**WHAT TO DO**
Could you copy exactly the lines from the one containing "This screenshot has width=153, height=135." through the last line of the records, leaving out every picture?

**RECORDS SHOWN**
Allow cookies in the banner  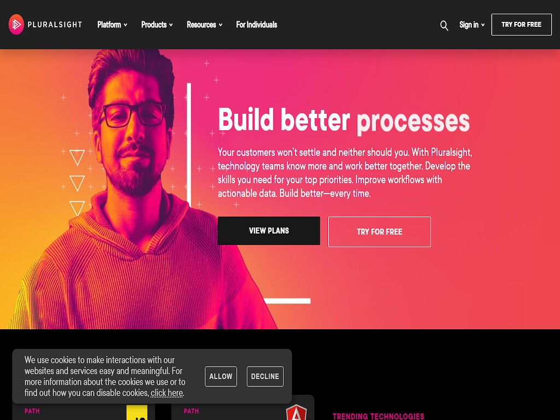click(x=221, y=376)
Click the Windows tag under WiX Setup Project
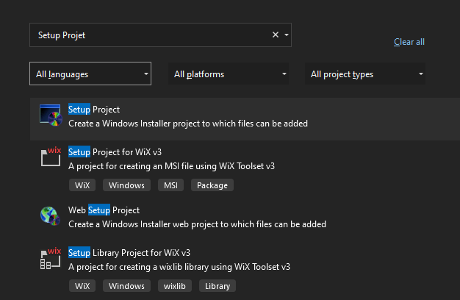Screen dimensions: 460x300 126,185
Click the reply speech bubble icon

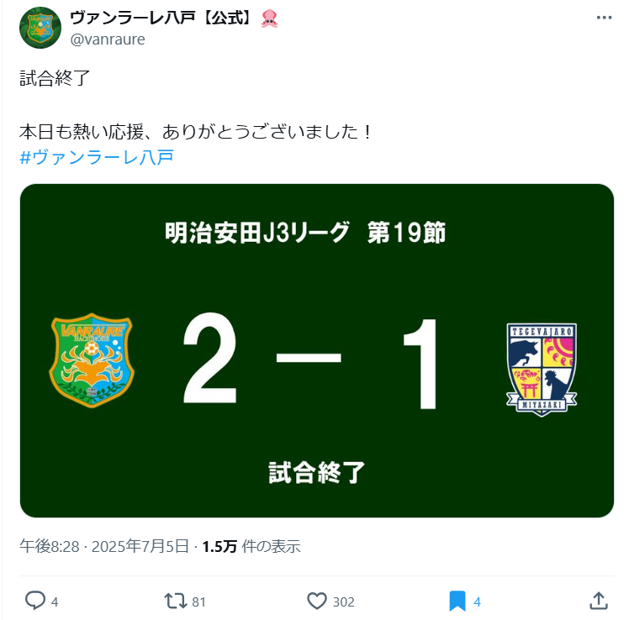(x=35, y=601)
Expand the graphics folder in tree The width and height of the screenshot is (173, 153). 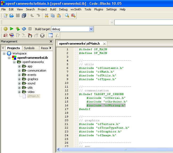pyautogui.click(x=19, y=79)
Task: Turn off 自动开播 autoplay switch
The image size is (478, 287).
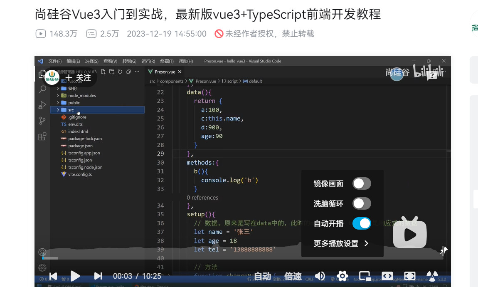Action: point(362,223)
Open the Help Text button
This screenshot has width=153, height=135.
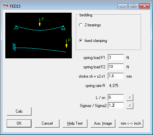75,123
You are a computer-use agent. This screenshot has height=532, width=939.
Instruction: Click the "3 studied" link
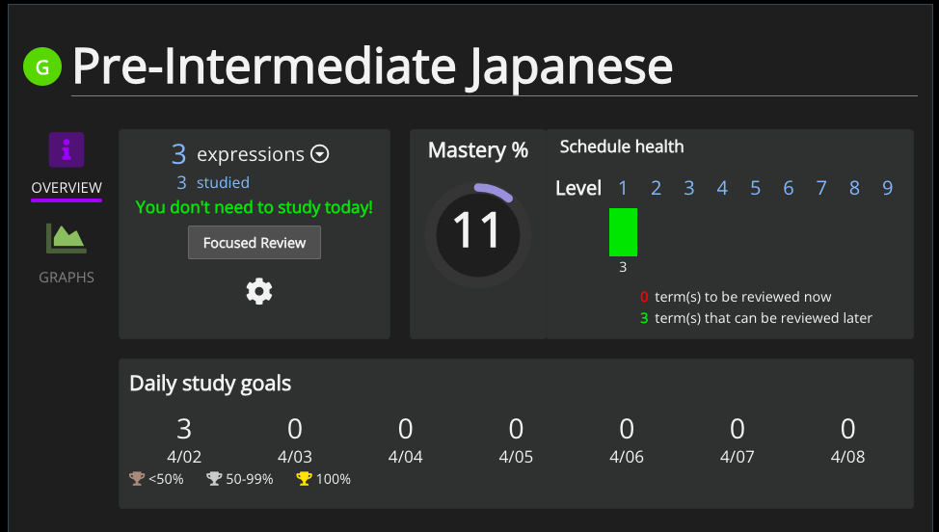coord(213,182)

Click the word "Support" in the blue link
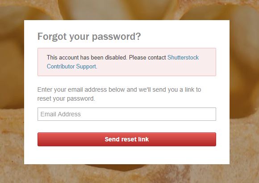(86, 67)
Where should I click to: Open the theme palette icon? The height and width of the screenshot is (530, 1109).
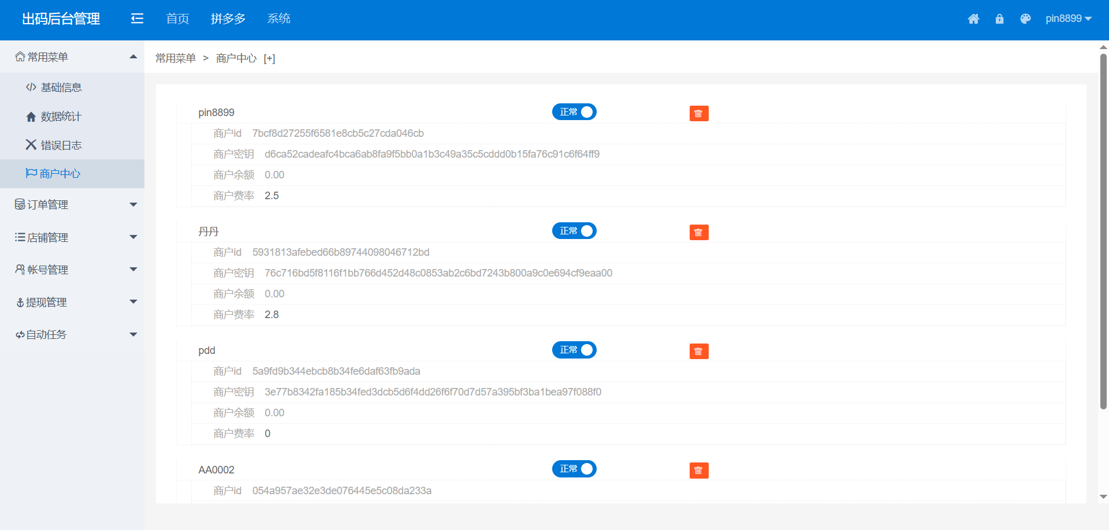pos(1025,19)
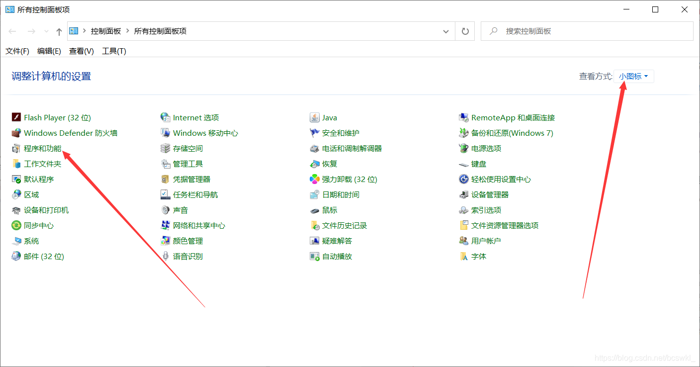This screenshot has width=700, height=367.
Task: Click the refresh button in address bar
Action: [x=464, y=31]
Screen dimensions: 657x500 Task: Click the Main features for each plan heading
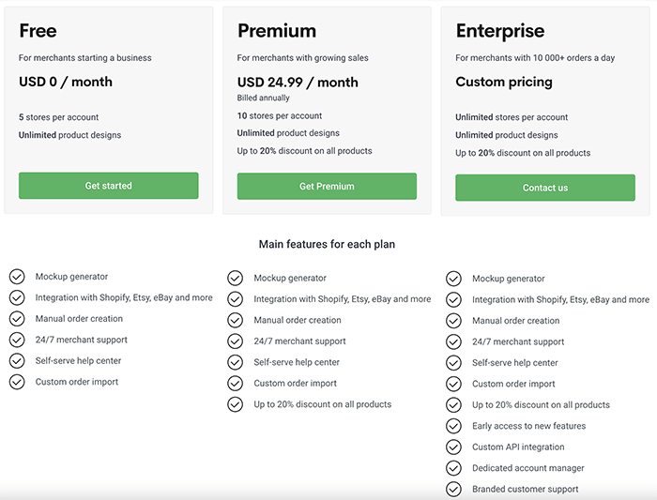click(327, 244)
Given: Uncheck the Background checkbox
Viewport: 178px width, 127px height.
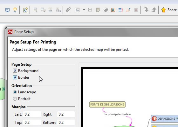Looking at the screenshot, I should 15,70.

**REPLY**
This screenshot has width=153, height=135.
75,123
You are a computer-use agent. This screenshot has height=532, width=939.
Instruction: Click the "3 studied" link
coord(213,182)

Click the word "Support" in the blue link
(86, 67)
Where should I click to: Open the theme palette icon? The height and width of the screenshot is (530, 1109).
pos(1025,19)
This screenshot has width=700, height=367.
Task: Click the refresh button in address bar
Action: [x=464, y=31]
Screen dimensions: 657x500 Task: Click the Main features for each plan heading
click(327, 244)
Given: Uncheck the Background checkbox
Viewport: 178px width, 127px height.
Looking at the screenshot, I should 15,70.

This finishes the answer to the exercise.